6:00 a.m., Lo despierto, -Nina, un poco más, ven, acuéstate conmigo. ¡Con que gusto me tiro por unos minutos más!, pero no a dormir, trato de acomodarme de forma que pueda acariciar su cabeza, pero, no puedo tan cerca de él, debo alejarme para que mi mano repose cómodamente y pueda ser grato a mi hijo el gesto de amor que le regalo.
Él dormita, yo pienso. No puedo estar tan lejos de él como para perder el contacto y no darme cuenta de lo que pasa en su vida. No puedo estar tan cerca que mi amor en vez de ser grato, sea un estorbo.
Es así con nuestros hijos. La distancia debe ser bien medida, no podemos estar tan ocupados en los negocios de la vida que no nos demos cuenta cuando debemos intervenir, nada tiene que ver con la edad, aun viejos, si estamos presentes, vendrán a nosotros ante cada prueba que Dios les permita pasar, eso, si les hemos enseñado que somos la roca puesta por Dios en esta tierra para que puedan asirse y si ya no estamos, debemos dejar bien claro que tienen una Roca Eterna a la cual aferrarse, por tanto, nuestra partida debe arreglarse de antemano con Dios, de manera que no dejemos a nuestros hijos desvalidos, sino con un legado de seguridad, con la compañía del Rey supremo que es mucho mejor que la nuestra.
La distancia nos impide asfixiarlos, no podemos estar merodeando en su vida, porque, si recordamos bien, cuando merodeaban en la nuestra, levantábamos una fortaleza impenetrable, no queríamos intrusos, ¿Qué nos hace pensar que nuestros hijos van a ser diferentes?
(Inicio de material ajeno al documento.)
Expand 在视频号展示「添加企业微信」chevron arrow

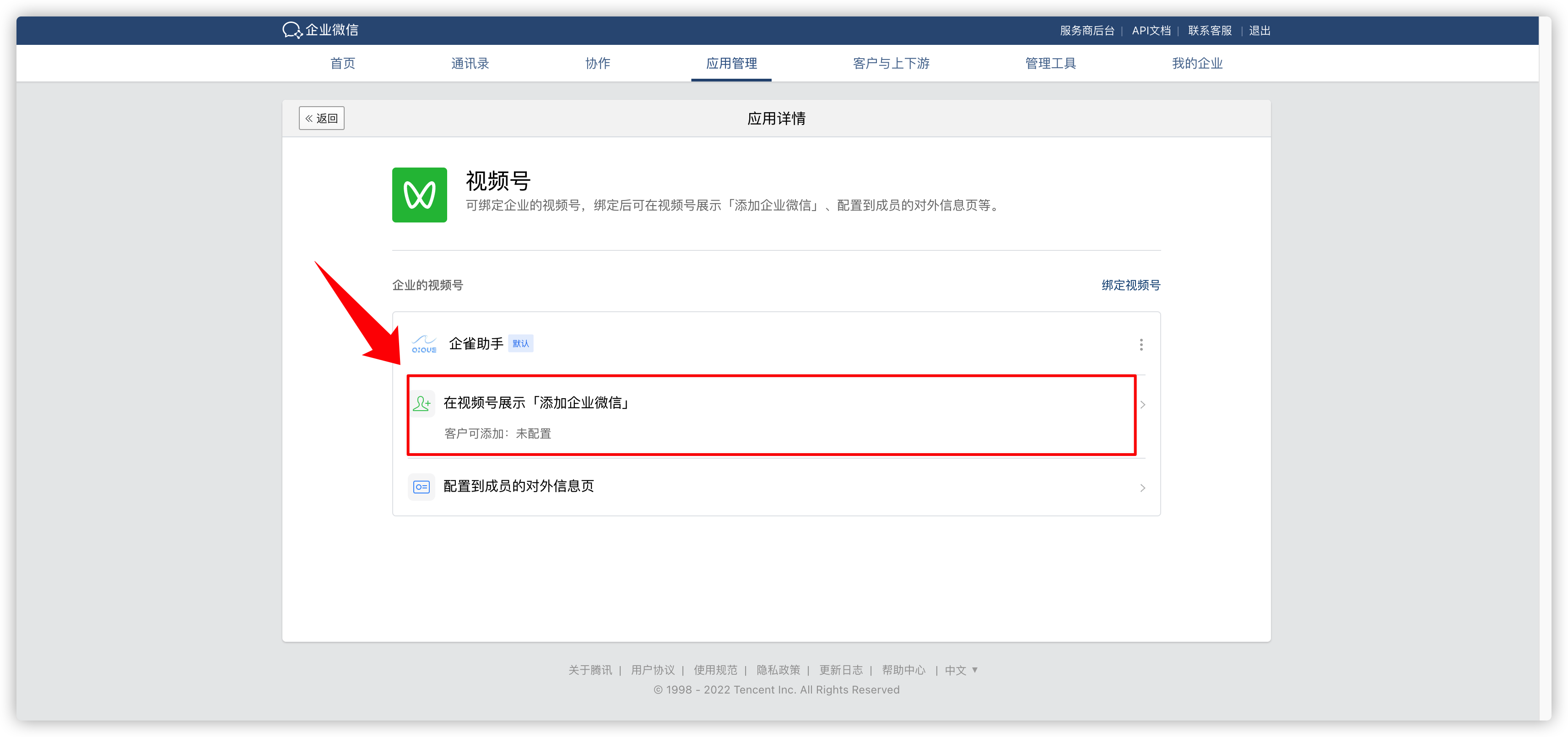pos(1142,405)
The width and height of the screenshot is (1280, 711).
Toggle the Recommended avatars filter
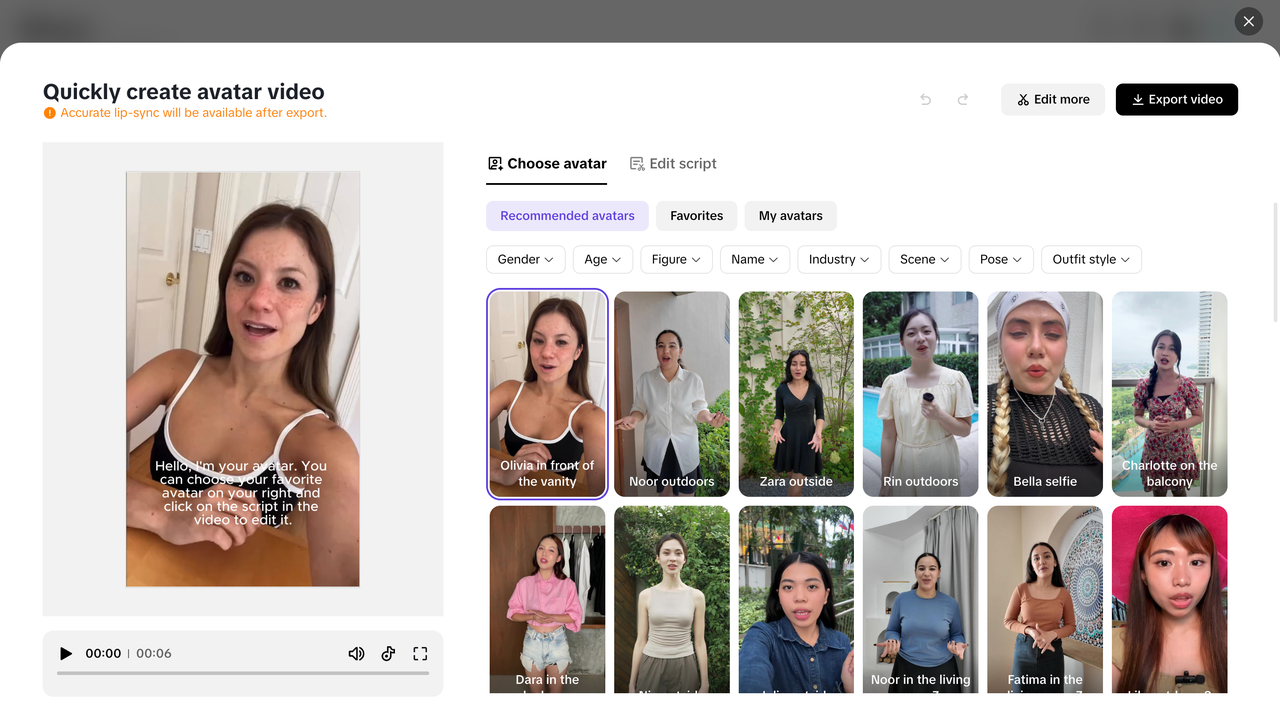coord(567,215)
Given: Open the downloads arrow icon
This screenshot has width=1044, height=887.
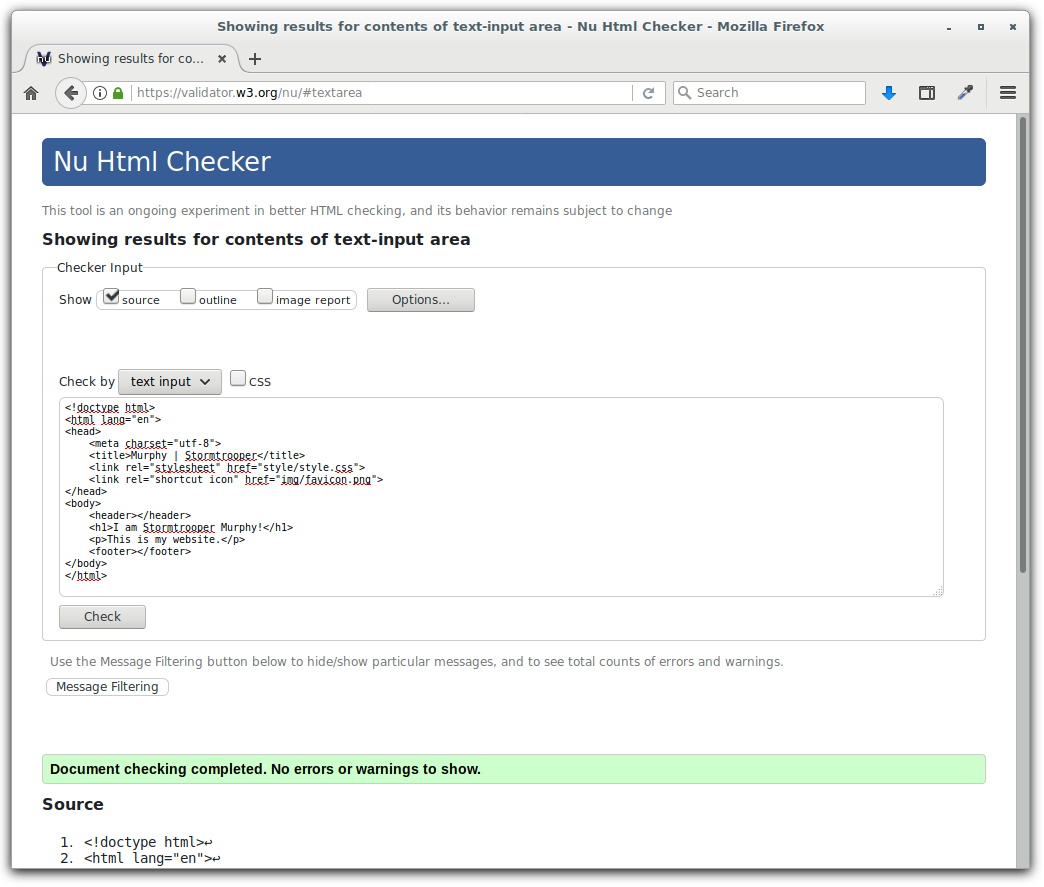Looking at the screenshot, I should point(888,93).
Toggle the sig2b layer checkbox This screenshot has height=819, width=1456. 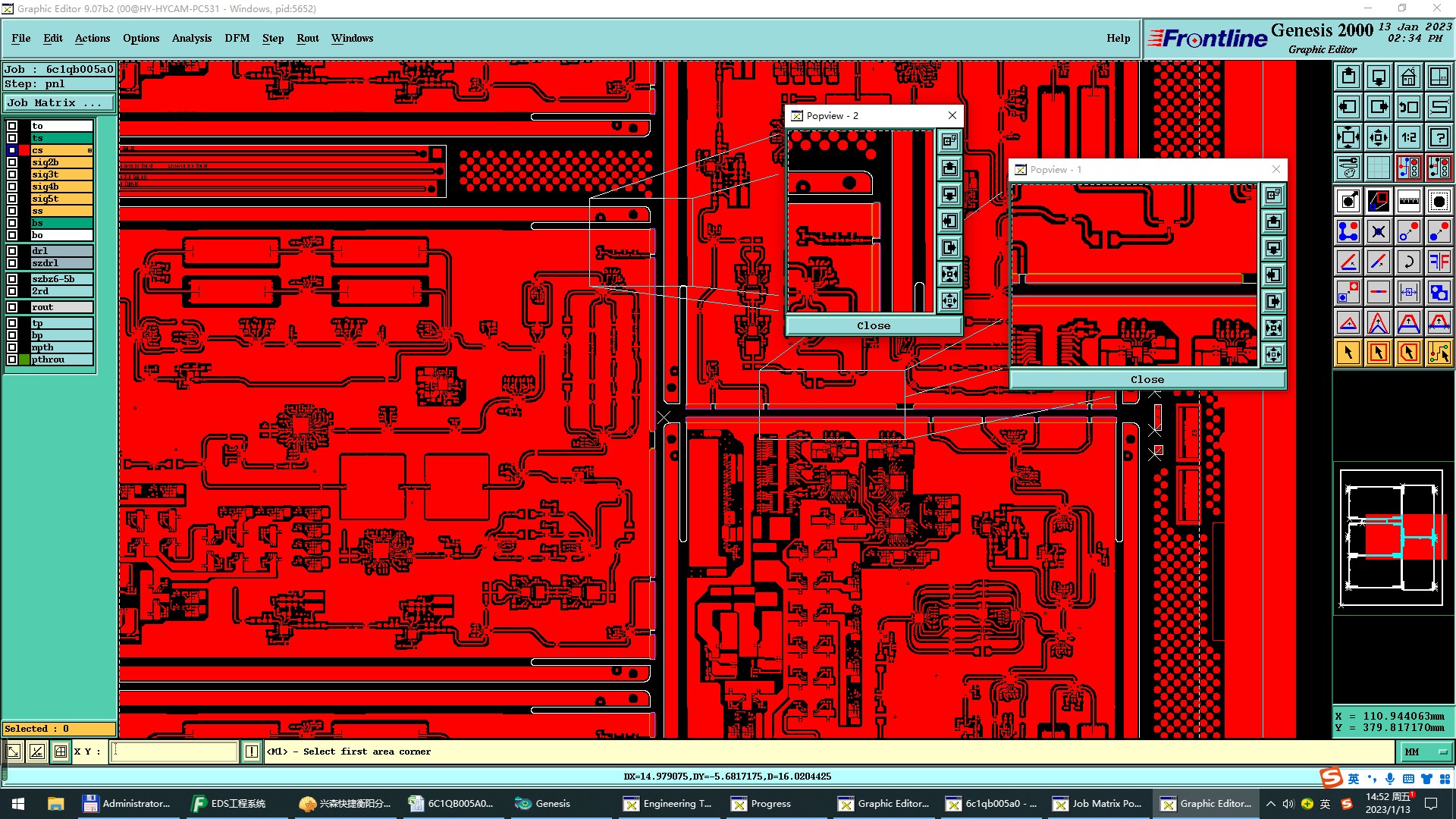(x=12, y=162)
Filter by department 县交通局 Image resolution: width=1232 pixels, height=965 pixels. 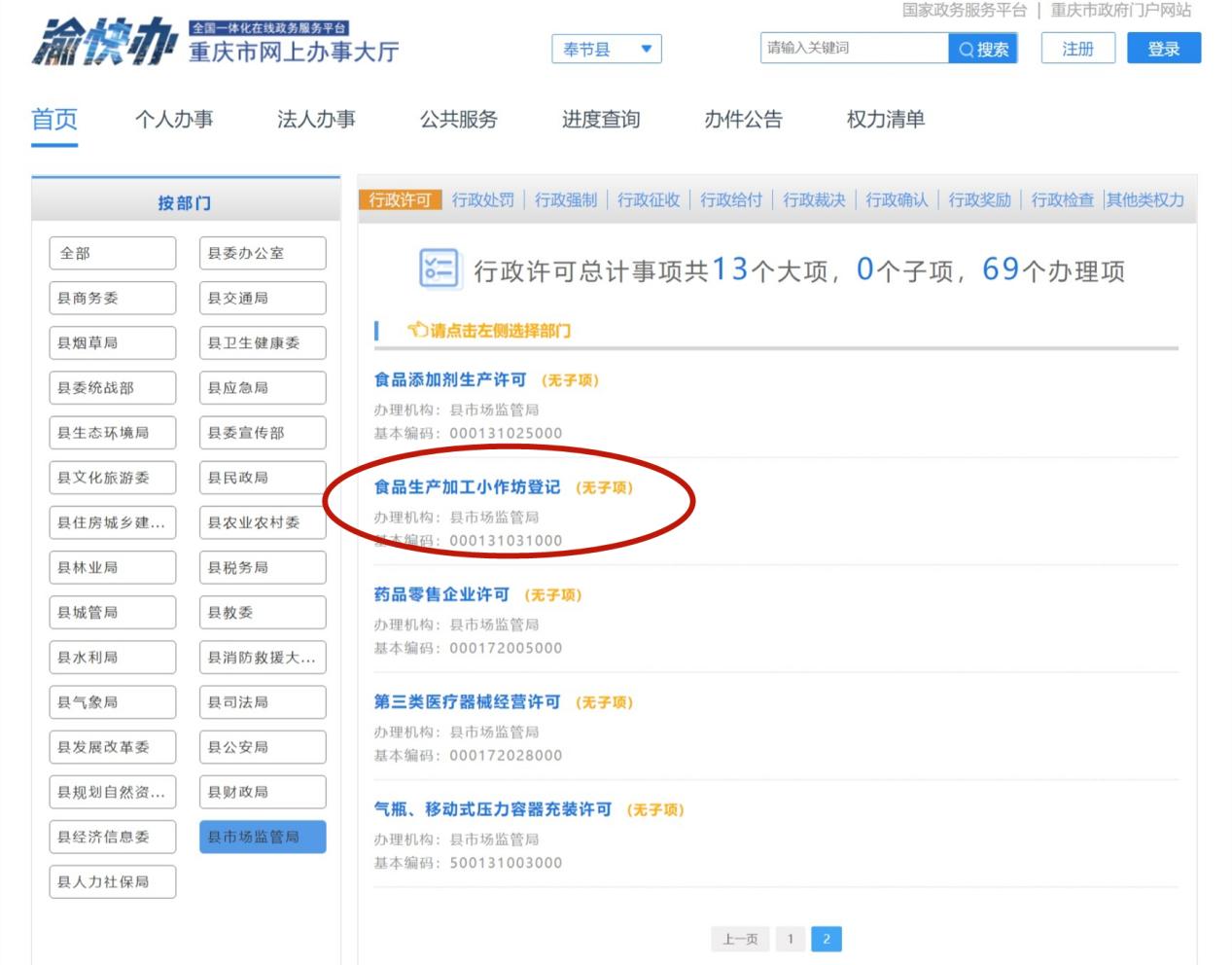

Debemos ser prudentes, ellos nos lo agradecerán, porque al final dejaremos en este mundo seres preparados para preparar a otros y al final, si logramos el equilibrio y nuestros hijos ven en nosotros lo que Dios espera, nos reuniremos en ese lugar que Él ha preparado para los que lo aman. Hasta entonces, no tan lejos que perdamos el contacto, No tan cerca que los hagamos desear perderlo.